BONN (Nov. 2)
Chancellor Helmut Kohl has studiously refrained from public statements on the Arab-Israeli conflict since taking office October I because he believes they would have an adverse affect on diplomacy. His reticence on the subject is in sharp contrast to his predecessor, Chancellor Helmut Schmidt, who was often outspoken in his criticism of Israeli policies and frequently stressed the need for a comprehensive solution of the Middle East crisis.
An aide to Kohl, who heads the Christian Democratic Union (CDU), said the Chancellor’s approach is that the more said in public about the Middle East conflict, the less chance there is to resolve it. Kohl knows that any statement on highly sensitive issues would be carefully scrutinized by both Israelis and Arabs. To avoid antagonizing either side keeps open the channels of communication and makes it possible to stay on “speaking terms” with both.
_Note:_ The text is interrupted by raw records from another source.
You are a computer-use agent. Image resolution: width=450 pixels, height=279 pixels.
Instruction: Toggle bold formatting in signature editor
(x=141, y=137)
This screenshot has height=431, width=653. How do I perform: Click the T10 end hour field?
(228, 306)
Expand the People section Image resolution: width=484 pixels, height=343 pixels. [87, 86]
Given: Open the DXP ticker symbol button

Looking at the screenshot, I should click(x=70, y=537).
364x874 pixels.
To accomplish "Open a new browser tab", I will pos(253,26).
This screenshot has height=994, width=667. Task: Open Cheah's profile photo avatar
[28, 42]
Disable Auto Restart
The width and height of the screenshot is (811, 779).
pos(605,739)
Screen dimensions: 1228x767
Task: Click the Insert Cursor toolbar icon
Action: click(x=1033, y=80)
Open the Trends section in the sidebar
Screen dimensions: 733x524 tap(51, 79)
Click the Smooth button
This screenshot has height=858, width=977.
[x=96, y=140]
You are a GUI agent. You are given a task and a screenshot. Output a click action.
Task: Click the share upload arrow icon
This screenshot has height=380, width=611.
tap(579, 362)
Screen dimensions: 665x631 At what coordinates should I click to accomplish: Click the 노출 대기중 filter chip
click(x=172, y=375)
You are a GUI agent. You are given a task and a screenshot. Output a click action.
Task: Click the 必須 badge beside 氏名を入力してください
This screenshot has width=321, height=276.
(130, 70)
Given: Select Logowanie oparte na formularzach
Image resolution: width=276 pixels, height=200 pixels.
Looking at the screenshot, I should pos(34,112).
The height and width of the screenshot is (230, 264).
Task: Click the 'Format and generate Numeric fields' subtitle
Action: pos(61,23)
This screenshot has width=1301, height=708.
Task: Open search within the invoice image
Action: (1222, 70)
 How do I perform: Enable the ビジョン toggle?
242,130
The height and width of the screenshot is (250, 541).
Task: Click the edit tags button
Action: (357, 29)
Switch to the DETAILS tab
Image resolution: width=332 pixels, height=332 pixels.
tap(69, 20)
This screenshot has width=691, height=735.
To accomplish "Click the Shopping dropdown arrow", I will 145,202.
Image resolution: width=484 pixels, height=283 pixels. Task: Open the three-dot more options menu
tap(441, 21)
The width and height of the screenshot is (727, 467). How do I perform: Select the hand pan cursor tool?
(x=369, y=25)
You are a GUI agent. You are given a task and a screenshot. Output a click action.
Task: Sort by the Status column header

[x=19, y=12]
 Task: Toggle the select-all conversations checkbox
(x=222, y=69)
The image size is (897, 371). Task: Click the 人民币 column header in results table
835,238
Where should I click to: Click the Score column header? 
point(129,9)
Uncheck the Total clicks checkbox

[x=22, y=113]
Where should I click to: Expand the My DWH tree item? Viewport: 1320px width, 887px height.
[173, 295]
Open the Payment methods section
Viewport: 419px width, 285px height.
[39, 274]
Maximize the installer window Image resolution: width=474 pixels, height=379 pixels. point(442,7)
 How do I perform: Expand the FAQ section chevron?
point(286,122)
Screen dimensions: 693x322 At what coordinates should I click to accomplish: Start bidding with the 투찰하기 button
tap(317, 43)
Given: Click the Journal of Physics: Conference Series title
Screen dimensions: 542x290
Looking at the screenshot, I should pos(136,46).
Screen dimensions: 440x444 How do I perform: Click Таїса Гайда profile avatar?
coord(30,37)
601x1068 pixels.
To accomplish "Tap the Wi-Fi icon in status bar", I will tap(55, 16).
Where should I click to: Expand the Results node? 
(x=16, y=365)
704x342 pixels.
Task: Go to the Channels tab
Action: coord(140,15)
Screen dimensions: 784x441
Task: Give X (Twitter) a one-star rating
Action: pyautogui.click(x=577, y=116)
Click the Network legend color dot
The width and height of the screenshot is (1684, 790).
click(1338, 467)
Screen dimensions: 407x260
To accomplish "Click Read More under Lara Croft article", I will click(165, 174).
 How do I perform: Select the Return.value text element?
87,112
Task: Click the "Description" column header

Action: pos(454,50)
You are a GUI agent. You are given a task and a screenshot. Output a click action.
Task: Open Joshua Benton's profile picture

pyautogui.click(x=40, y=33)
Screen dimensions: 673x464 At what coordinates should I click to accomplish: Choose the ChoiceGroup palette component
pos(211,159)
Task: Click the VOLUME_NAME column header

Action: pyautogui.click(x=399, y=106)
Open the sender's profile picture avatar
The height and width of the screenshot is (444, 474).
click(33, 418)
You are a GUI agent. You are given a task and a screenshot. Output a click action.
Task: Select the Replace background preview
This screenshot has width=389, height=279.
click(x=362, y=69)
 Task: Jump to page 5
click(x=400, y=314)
Kohl dodged a question on the Middle East at his first press conference and avoided the Arab-Israeli conflict in his review of world problems in his first address to the Bundestag as Chancellor. Similarly, he did not discuss the subject at the recent Franco-German and Anglo-German summit conferences.
But sooner or later he will have to speak out Kohl’s aide said security for Israel and self-determination for the Palestinians remain the principles of Bonn’s Middle East policy. They were laid down in the platform published by the CDU-Free Democratic Party coalition. But the new government’s view is that these goals can best be achieved by supporting American diplomatic efforts rather than European initiatives which are unrealistic.